Opinião: Merkel, a garota de capa
Você sabe quem foi escolhido personalidade do ano pela revista Time nos anos de 1938, 1942 e 1979? Ou quem ficou em segundo lugar atrás da chanceler federal alemã, Angela Merkel, em escolha realizada nesta semana? A resposta resulta numa galeria de pessoas bastante desprezíveis do passado e do presente: Adolf Hitler, Josef Stalin, o aiatolá Ali Khomeini e Abu Bakr al-Baghdadi, líder da organização jihadista "Estado Islâmico" (EI).
Com isso fica evidente que a escolha da revista Time não visa a ser uma distinção do bem, do nobre e do belo. São coroados simplesmente aqueles que, segundo a percepção dos editores da publicação nova-iorquina, tiveram o maior impacto sobre os eventos mundiais – tanto positiva como negativamente.
Obviamente, a redação da revista Time relevou que Merkel instiga somente causas boas – algo expressado de maneira clara no belo título da atual edição: "A chanceler do mundo livre". Por outro lado, é uma manchete que não representa algo extraordinário, já que o número de Estados que dão ao seu chefe de governo o título de chanceler é bastante reduzido.
Os editores da Time não economizaram em justificativas eloquentes para a escolha de Merkel: eles falam de uma "liderança moral inabalável de todo um continente" – na crise da Ucrânia, na crise do euro, no acolhimento de inúmeros refugiados e na luta contra o terrorismo depois dos atentados de Paris.

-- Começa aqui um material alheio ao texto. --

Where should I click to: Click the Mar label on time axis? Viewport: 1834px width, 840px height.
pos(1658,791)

E não deixam de especificar valores dignos de uma filha de pastor, caso de Merkel: "Humanidade, bondade e tolerância." Será que os aposentados e desempregos da Grécia também assinariam esta declaração?

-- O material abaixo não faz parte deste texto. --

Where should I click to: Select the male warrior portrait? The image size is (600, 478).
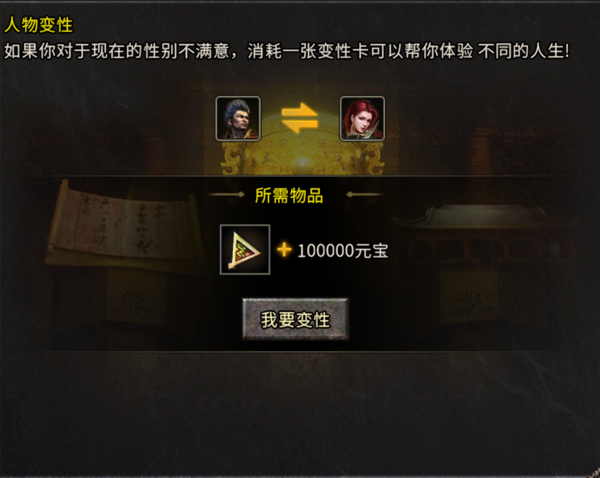(x=238, y=119)
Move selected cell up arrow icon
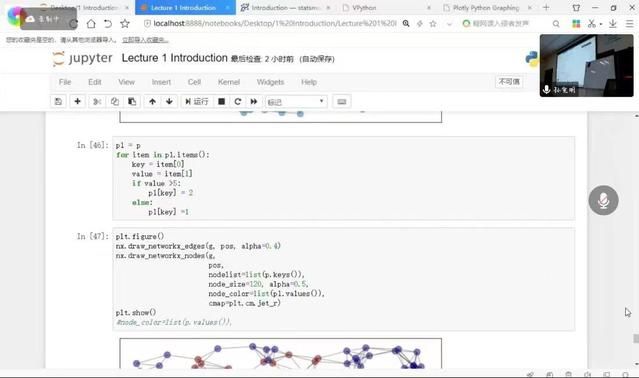Image resolution: width=639 pixels, height=378 pixels. pyautogui.click(x=152, y=101)
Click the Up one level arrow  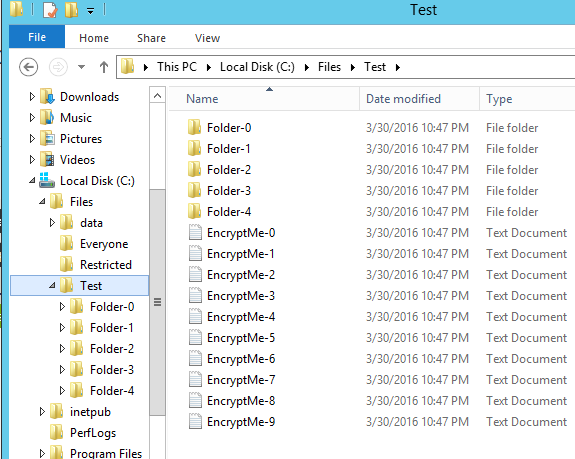pos(104,67)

A parte mais bonita da justificativa enaltece a versatilidade de Merkel: "É raro testemunhar um líder no processo de fugir de uma identidade nacional antiga e perturbadora." Quem são aqueles que de fato são perturbados, infelizmente, segue em aberto. Talvez mais um grupo de intelectuais esquerdistas assalariados num país que praticamente não recebe refugiados?

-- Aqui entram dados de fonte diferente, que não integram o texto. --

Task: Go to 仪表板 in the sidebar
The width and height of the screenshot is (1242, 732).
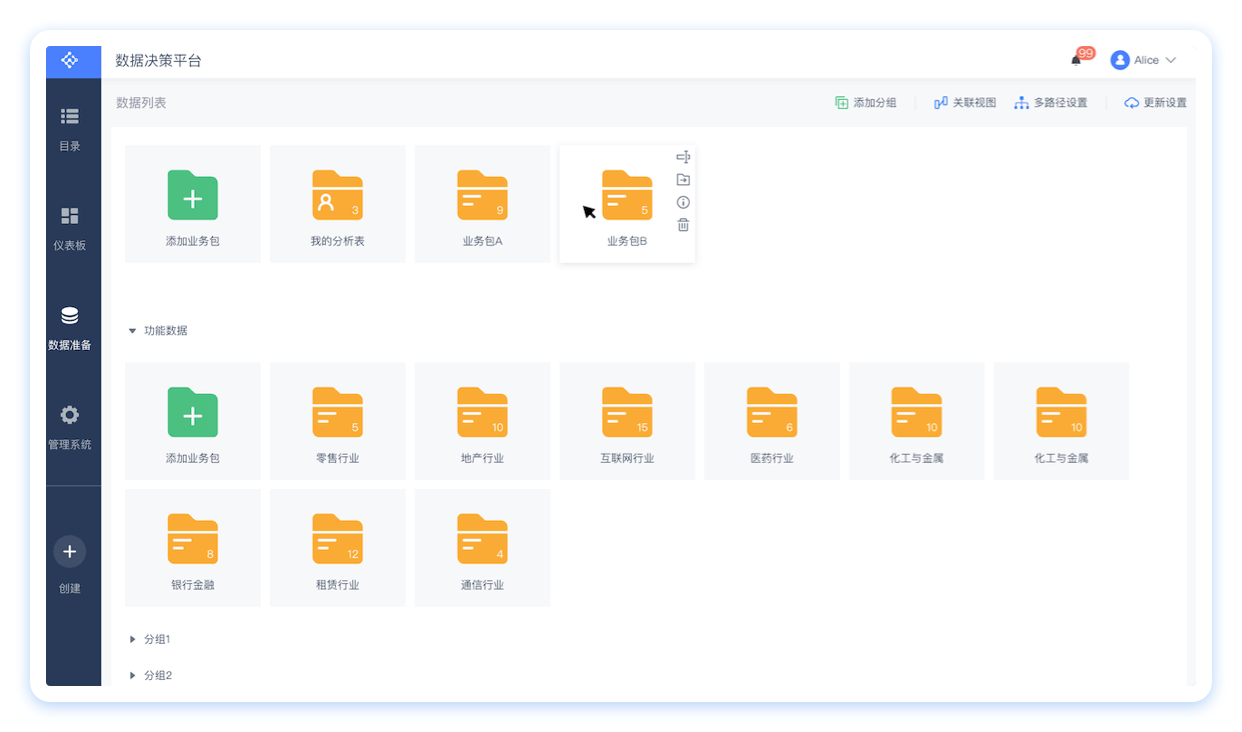Action: click(x=70, y=228)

Na Alemanha, em todo caso, a confiança dos eleitores em Merkel está diminuindo rapidamente. E a tormenta acaba sobrando principalmente às cidades e aos municípios alemães, que têm de acolher cada vez mais refugiados e não sabem onde acomodá-los. Mas, segundo a chanceler, nós conseguiremos manejar a situação.
Também para muitos países vizinhos europeus, a "velha" e previsível Alemanha era mais simpática do que a superpotência cunhada por Merkel. A diplomacia alemã na União Europeia (UE) não foi exatamente balanceada neste ano – como no caso da Grécia e, certamente, da crise migratória.
O primeiro-ministro da Hungria, Viktor Orban, acusou a governo da chanceler federal alemã de "imperialismo moralista" e tem encontrado cada vez mais aliados. No entanto, aparentemente, a crítica afiada ao seu curso não incomoda Merkel nem um pouco. Como resultado, em dezembro de 2015, a capacidade de agir como uma unidade política da UE só existe no papel. Assim que boa liderança se parece?
Os editores da Time não têm que se preocupar com tudo isso. No passado – vide acima – personalidades bem diferentes foram eleitas a "Pessoa do Ano". A única preocupação da redação da revista americana é simplesmente produzir uma edição que tenha um bom retorno nas bancas.
E não se pode negar que há certo fascínio pelo experimento social de Angela Merkel. Embora seja muito mais confortável observar tudo do outro lado do Atlântico, em vez de a partir do coração da própria Europa.